When U.S. medicine declared pain “the fifth vital sign” in the 1990s, it was a call to take patients seriously. At its core was the belief that tracking pain as carefully as the other four vital signs—heart rate, blood pressure, temperature, and breathing rate—would improve care. But when opioid promoters co-opted this new standard with unethical marketing campaigns, prescriptions for opioid painkillers surged throughout the 2000s. Even after peaking in 2012, opioid-involved deaths continued to rise sharply through 2020.
The national reckoning forced by the epidemic came far too late for the families of more than half a million Americans lost to opioid-involved overdoses since 2000. In the overdue backlash that followed, pharmaceutical executives were called to account. Providers corrected course on their opioid protocols. And in a healthier America, doctors would have filled the void with safe, effective non-opioid medications for patients in pain—especially chronic pain.
Instead, the pendulum had swung too far. Our healthcare system pushed patients with pain to the margins.
In sober reflection, it became increasingly clear that opioids don’t even work for most people with non-cancer pain. In addition to being dangerously addictive, there is no credible evidence that opioids are effective for treating chronic pain. At the same time, safe and nonaddictive pain relief options remain under-prescribed, in part because of reimbursement barriers and inequities in care for vulnerable patients.
To make matters worse for patients with legitimate pain, heightened scrutiny of opioids spilled over to all pain medications, leaving pain care inconsistent and underfunded. Millions of people in real pain have been left adrift to battle doctors’ distrust and fragmented care. And in the rush to distance medicine from the ravages of lethal opioid misuse, an important truth was lost: Chronic pain is a credible condition that demands treatment.

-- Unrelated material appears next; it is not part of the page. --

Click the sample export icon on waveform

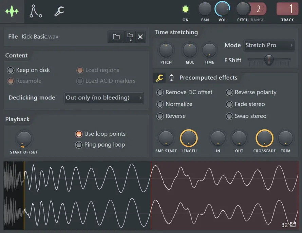293,225
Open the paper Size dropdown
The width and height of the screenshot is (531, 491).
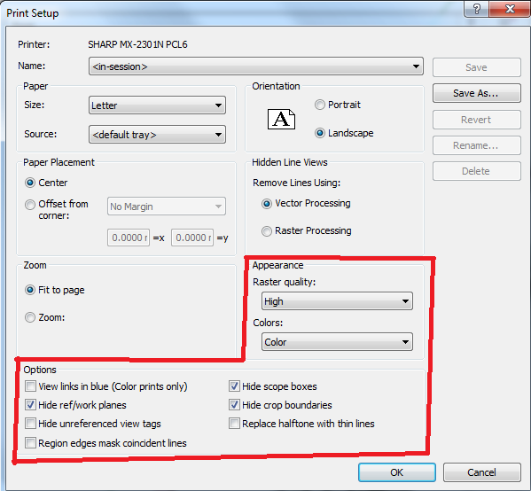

Now it’s more prevalent than ever. Approximately one in four U.S. adults lives with chronic pain—the nation’s leading cause of long-term disability and a driver of billions in medical costs and lost productivity each year. It’s also a marker of illnesses from diabetes and cancer to fibromyalgia and osteoarthritis—and is linked with anxiety, depression, and other mental health needs. So when providers view pain through a lens of suspicion, they overlook its purpose as a biological messenger.
Chronic pain is a never-ending alarm that compounds fatigue and brain fog as it steadily erodes well-being. This suffering is one of the top reasons people see a doctor, and deserves to be a national health priority. In the shadow of a shameful opioid crisis, there are effective non-opioid analgesics that can improve people’s lives—if prescribed and if patients have the coverage to afford them.

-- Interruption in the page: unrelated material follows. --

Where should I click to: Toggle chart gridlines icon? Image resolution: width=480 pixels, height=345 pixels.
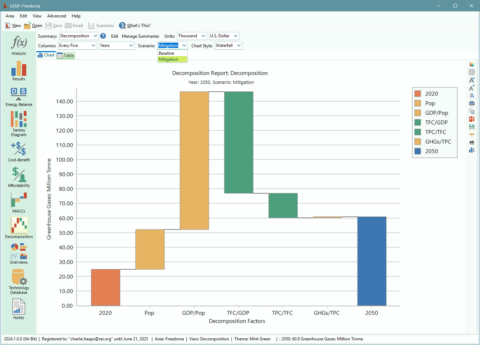(x=471, y=72)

By coordinating policy, education, and clinical practice, we can deliver proven nonaddictive pain treatment as a measure of health and dignity. The FDA and drug developers should work together to advance the agency’s blueprint for modernizing non-opioid analgesic development. Clinicians should be trained to recognize pain early and respond with evidence-based empathy, making better use of non-opioid therapies. Reimbursement and clinical guidelines must support responsible treatment. Proposed legislation ensuring Medicare coverage of non-opioid treatments for chronic pain could be life-changing for millions.
Predatory opioid marketers turned an idea that was right into something wrong. Pain is still a vital sign—a marker of distress. It’s time to confront the opioid epidemic’s collateral damage. Our healthcare policies and practices should move beyond the past to amplify both science and compassion. For conditions signaled by pain, we can intervene early to meaningfully improve patient outcomes. It’s a critical warning we ignore at our peril. How we respond now will shape the next era of health in America.